Each team played twelve games - one game against each opponent. Then the league divided into two groups: the top six teams progressed to Group A and the remaining seven teams progressed to Group B. The teams played the other members of their groups once more, meaning Group A teams played a further five games and Group B teams play a further six.

As before, eight teams qualified for the playoffs, meaning the top two teams from Group B went through along with the six teams from Group A.

The division was made up of thirteen teams this season instead of the usual twelve after controversy during the 2021-22 season.

La Vila and Gernika finished eleventh and twelfth in 2021-22, but Alcobendas were automatically relegated for fielding an ineligible player. This earned La Vila a reprieve from relegation. Initially, Gernika were set to be relegated, but they argued that Alcobendas' point reduction meant the Madrid side technically finished bottom, and that they were therefore denied their rightful opportunity to play off against the runner-up from the Division B playoffs, Belenos RC.

The Spanish Rugby Federation ruled that denying either team - Gernika or Belenos - a place in the top flight would be unfair.

As the division had an extra team, two teams were automatically relegated (instead of one) and the team finishing eleventh contested a playoff against the runner-up from the División B playoffs.

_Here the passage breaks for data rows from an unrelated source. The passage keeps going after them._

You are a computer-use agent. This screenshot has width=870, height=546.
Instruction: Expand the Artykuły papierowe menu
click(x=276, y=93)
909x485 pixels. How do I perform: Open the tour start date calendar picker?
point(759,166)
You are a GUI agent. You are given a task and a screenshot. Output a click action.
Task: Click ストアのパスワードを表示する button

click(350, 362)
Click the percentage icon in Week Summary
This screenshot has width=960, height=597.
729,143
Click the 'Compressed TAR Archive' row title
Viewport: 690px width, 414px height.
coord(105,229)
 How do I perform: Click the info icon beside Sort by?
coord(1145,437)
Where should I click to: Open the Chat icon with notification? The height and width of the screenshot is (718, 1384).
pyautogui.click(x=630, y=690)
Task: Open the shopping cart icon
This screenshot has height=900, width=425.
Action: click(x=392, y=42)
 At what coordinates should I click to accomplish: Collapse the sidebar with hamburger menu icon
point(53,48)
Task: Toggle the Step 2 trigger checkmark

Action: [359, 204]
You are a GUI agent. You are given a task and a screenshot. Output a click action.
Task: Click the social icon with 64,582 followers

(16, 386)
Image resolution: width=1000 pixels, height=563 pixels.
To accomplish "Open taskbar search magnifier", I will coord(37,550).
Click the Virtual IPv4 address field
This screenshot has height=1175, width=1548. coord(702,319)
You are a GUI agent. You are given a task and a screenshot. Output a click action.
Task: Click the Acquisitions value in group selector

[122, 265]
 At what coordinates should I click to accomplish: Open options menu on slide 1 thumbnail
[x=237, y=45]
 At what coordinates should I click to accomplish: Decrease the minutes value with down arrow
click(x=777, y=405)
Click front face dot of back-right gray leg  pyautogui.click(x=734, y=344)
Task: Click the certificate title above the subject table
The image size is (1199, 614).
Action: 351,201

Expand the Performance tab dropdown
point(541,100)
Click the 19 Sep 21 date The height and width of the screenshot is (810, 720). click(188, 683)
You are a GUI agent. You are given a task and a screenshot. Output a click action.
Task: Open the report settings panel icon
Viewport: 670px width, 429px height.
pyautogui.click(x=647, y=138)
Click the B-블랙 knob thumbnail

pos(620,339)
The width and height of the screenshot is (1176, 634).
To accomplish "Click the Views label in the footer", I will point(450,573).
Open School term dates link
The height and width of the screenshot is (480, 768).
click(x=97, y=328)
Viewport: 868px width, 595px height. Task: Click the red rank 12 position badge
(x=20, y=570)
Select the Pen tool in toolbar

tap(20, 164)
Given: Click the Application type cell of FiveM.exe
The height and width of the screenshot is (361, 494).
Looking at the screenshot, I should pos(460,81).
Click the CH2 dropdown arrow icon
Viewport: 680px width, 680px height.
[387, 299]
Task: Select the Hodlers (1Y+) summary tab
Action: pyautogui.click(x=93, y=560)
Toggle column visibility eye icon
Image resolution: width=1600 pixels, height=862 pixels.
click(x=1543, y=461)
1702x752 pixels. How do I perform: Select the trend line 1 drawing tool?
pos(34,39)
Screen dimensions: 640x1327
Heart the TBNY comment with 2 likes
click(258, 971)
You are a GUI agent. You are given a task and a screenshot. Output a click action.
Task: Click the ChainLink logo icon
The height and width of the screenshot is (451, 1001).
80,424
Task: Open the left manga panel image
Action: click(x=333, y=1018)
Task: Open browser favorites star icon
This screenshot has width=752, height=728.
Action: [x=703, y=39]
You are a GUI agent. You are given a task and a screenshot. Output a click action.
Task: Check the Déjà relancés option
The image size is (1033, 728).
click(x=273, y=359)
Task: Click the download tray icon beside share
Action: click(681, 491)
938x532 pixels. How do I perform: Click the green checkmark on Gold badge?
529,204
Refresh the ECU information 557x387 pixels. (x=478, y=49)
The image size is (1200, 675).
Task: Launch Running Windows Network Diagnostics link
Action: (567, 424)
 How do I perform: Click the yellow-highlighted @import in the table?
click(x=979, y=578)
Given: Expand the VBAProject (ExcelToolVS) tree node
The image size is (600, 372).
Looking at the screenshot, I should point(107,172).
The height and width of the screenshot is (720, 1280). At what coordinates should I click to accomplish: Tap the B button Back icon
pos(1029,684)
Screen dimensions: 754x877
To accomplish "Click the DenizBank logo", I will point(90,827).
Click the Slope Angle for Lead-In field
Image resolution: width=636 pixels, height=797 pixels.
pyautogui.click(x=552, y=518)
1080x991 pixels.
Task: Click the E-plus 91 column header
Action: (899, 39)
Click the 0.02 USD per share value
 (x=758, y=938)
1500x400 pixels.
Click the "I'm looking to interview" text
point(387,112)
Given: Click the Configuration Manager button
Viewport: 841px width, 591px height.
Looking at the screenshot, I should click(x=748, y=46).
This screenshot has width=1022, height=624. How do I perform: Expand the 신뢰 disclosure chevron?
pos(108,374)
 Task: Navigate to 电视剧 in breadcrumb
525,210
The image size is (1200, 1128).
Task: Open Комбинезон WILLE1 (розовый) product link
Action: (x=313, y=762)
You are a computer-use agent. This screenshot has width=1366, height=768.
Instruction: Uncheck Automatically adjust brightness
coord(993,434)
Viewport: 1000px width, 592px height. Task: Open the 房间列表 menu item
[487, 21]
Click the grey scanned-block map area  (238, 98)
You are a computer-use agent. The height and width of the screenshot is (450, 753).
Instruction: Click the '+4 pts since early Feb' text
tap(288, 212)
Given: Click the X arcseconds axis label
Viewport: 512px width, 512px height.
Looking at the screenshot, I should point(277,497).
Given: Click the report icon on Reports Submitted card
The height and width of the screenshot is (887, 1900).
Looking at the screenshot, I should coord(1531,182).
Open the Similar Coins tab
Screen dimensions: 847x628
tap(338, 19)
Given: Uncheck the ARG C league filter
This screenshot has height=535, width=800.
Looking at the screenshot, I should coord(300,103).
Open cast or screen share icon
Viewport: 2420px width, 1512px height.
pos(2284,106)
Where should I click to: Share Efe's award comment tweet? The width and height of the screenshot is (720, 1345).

=== Promotion and relegation ===
The second-tier División de Honor B is made up of three regional groups. The top eight teams across the three groups play off; the champion is promoted to División de Honor, at the expense of the team which finishes last in the División de Honor.

The runner-up plays a further playoff against the team which finishes 11th in the top flight.

==Teams==
Alcobendas were relegated while Pozuelo and Belenos RC were promoted. Gernika were given a reprieve despite finishing bottom of the table last year, meaning the division grew to 13 members.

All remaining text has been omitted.